Improving std.regex(p)

Fri Jun 18 07:32:01 PDT 2010

On 06/18/2010 06:36 AM, Ben Hanson wrote:
> Reading your original post again and thinking about this a bit more...
>
> If someone can help me get up to speed with TMP in D, I could probably put
> together a proof of concept pretty quickly. Aside from the D syntax, it is all
> in the design (which is why I would like to discuss it in more detail). For
> anyone who is interested, here is how I go about DFA production currently:
>
> - Bog standard tokenisation of regex tokens
> - Normalise each regex charset and enumerate in a map
> - build a regex syntax tree with leaf nodes storing the enumerated charset id
> - Intersect all the charsets and build a vector of equivalent charsets
> - Perform the followset to DFA transform as described in the Dragon book
>
> For my lexer generator, I build a lookup table for each character to an
> equivalence class.
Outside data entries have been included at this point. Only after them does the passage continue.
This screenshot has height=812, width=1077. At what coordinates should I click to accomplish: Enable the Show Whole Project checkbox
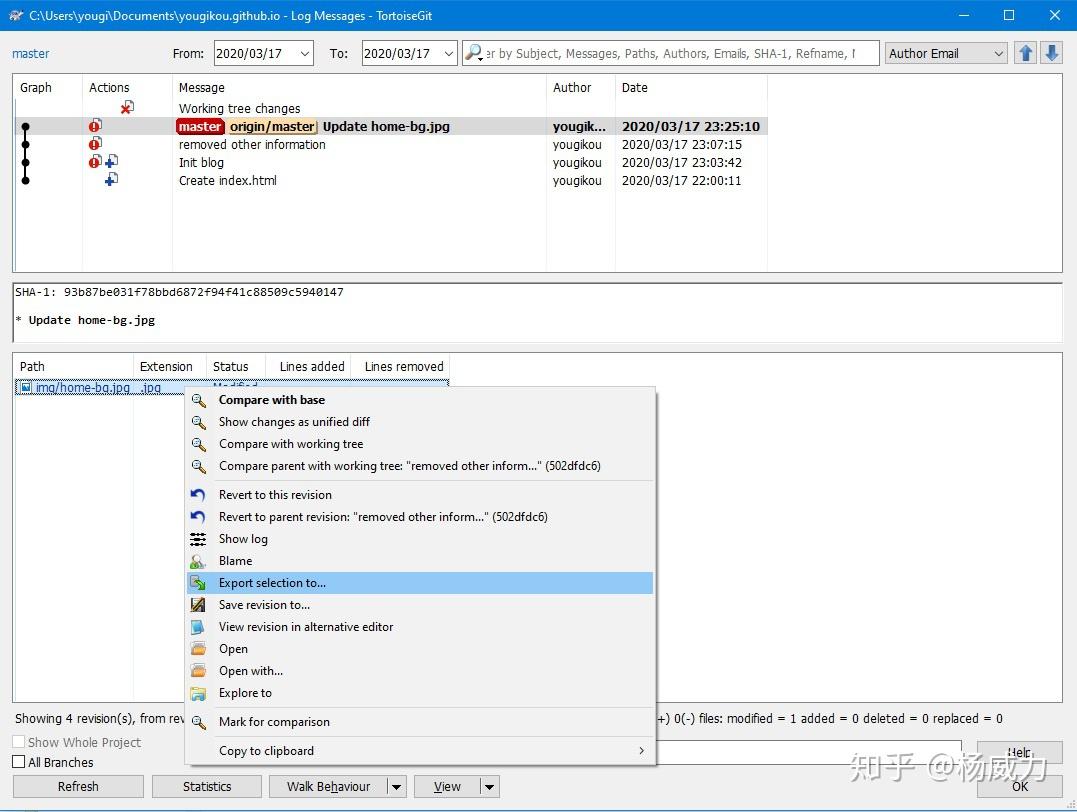pos(18,742)
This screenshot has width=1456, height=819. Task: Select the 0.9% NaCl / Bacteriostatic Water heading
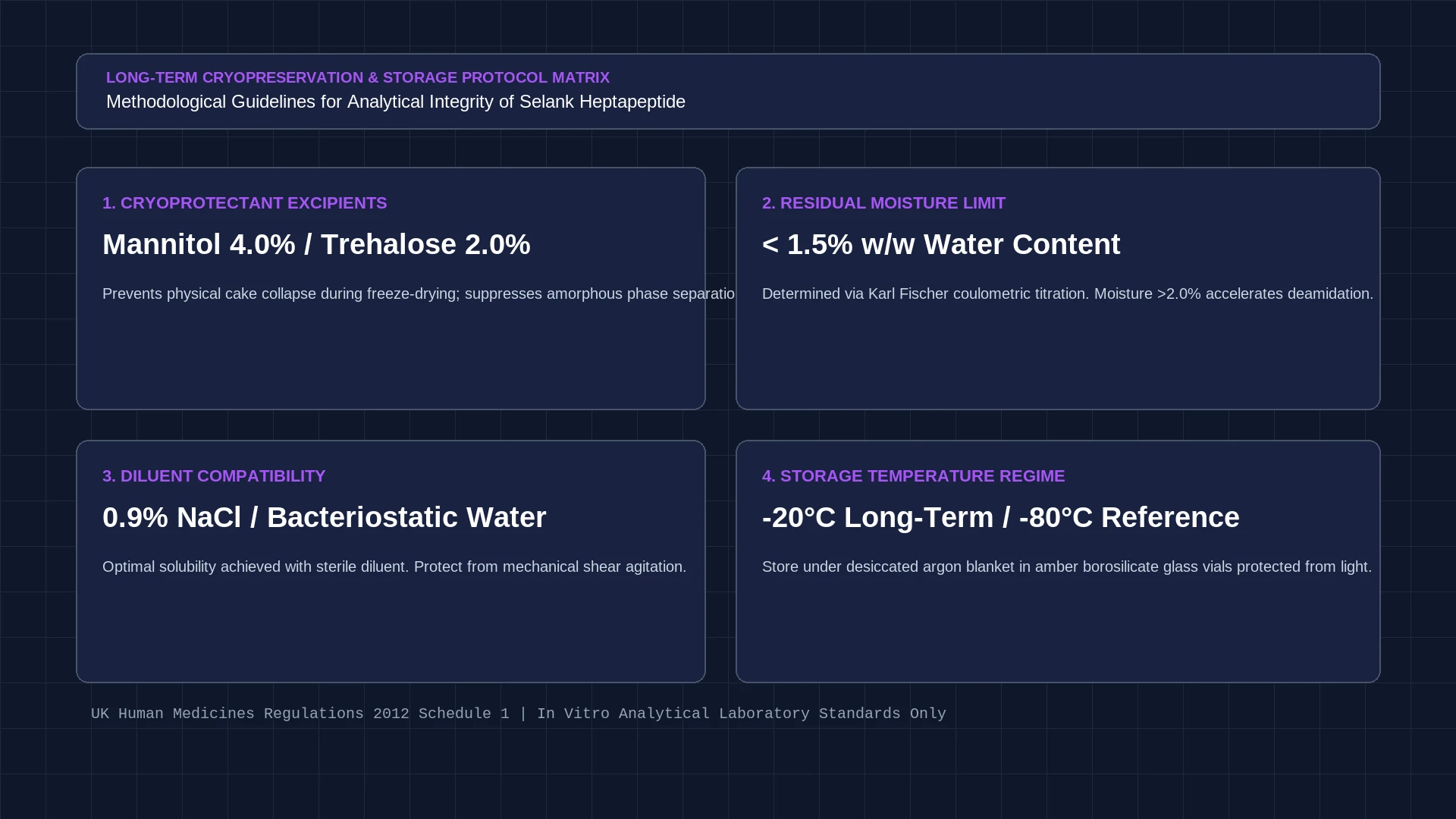(325, 517)
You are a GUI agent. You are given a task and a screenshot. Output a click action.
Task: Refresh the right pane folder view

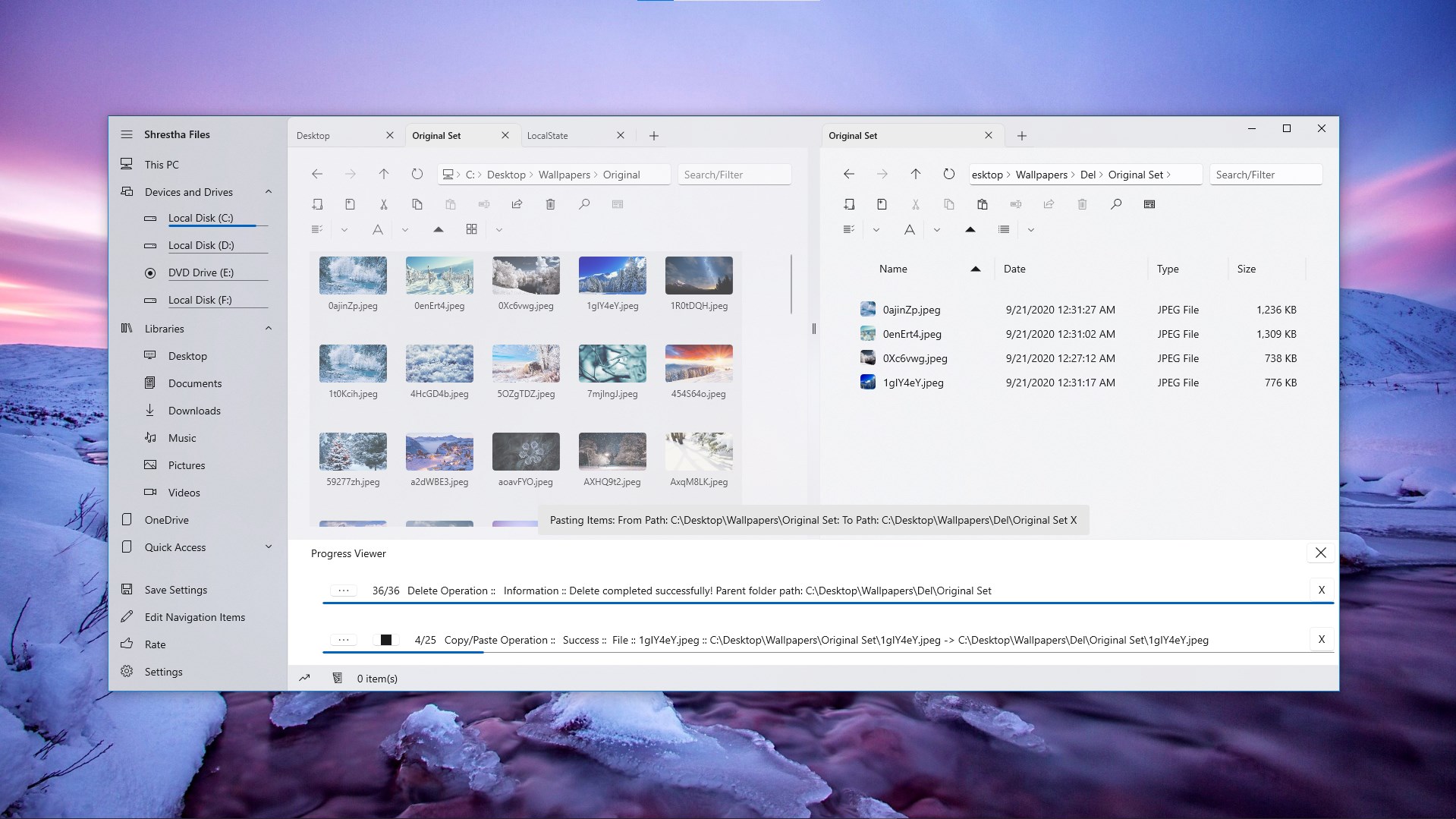[949, 175]
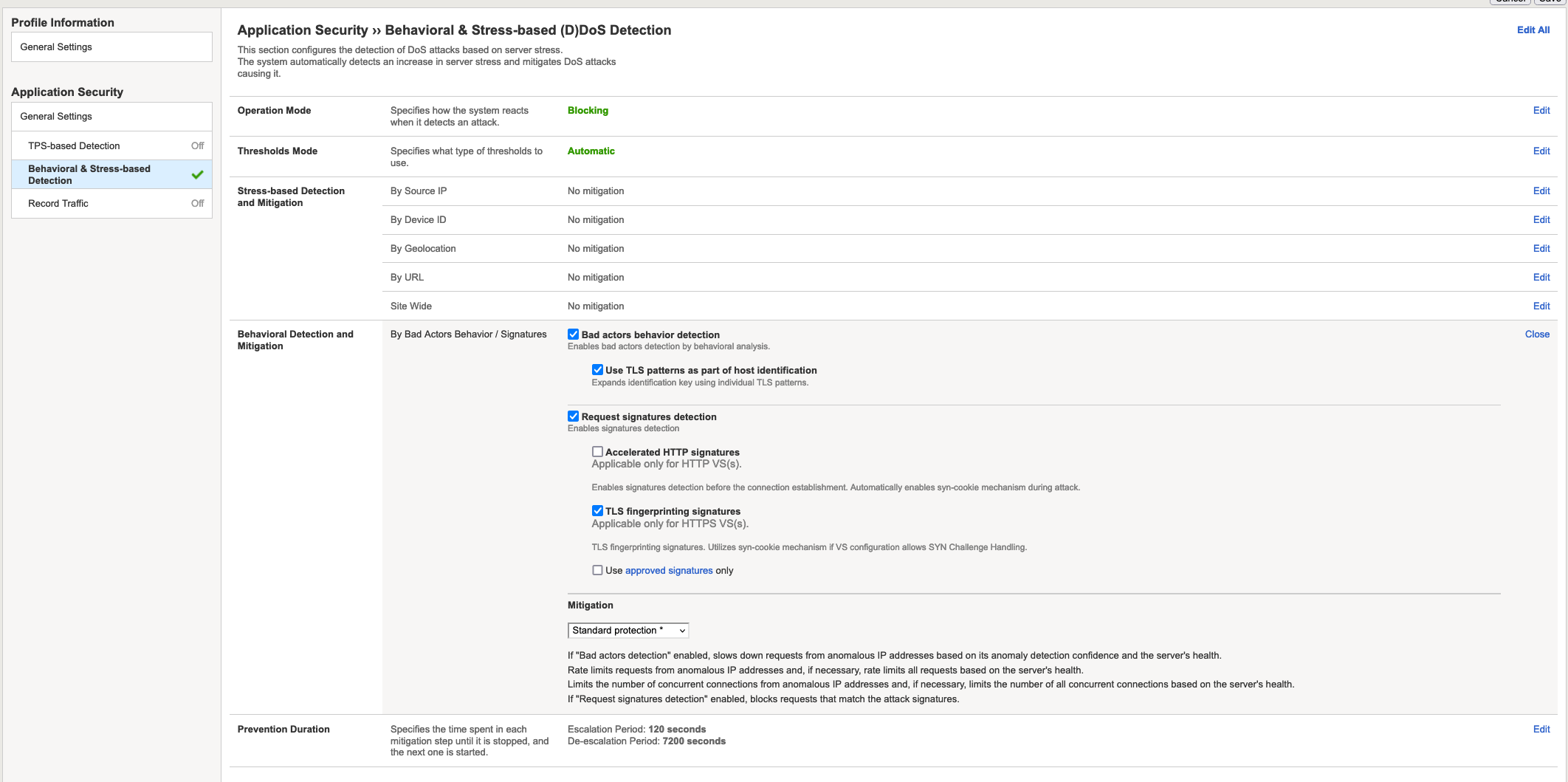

For my wild card matcher, I leave the representation as
> characters and do a linear lookup of chars to 'next' state. The lexer
> equivalence class method (a la flex) is more efficient as you just have two
> lookups per character with no linear searches.
>
> I'm thinking I could look at getting as far as the regex syntax tree and then
> we could discuss DFA representation (it sounds like you want to generate code
> directly - how do you do that?! This is why I mentioned the .NET bytecode stuff
> - I imagine there is some overlap there, but I don't know enough to be sure.
> Can you output source code at compilation time and have D compile it, or do you
> use a load of recursion like C++ TMP?
>
> And I forgot to mention - boost.spirit uses my lexertl library.
>
> Regards,
>
> Ben

I've always understood that dfas have an exponential lower bound 
relative to .. something .. but I don't believe I have ever actually 
used a dfa generator (or written one, sadly enough). What has your 
experience been on dfa compile time?

I suppose RE2's syntax is a good starting point

http://code.google.com/p/re2/wiki/Syntax

I wonder about those unicode character classes, though. Looks like an 
imminent head-on collision with dmd's issues regarding memory management 
at compile time.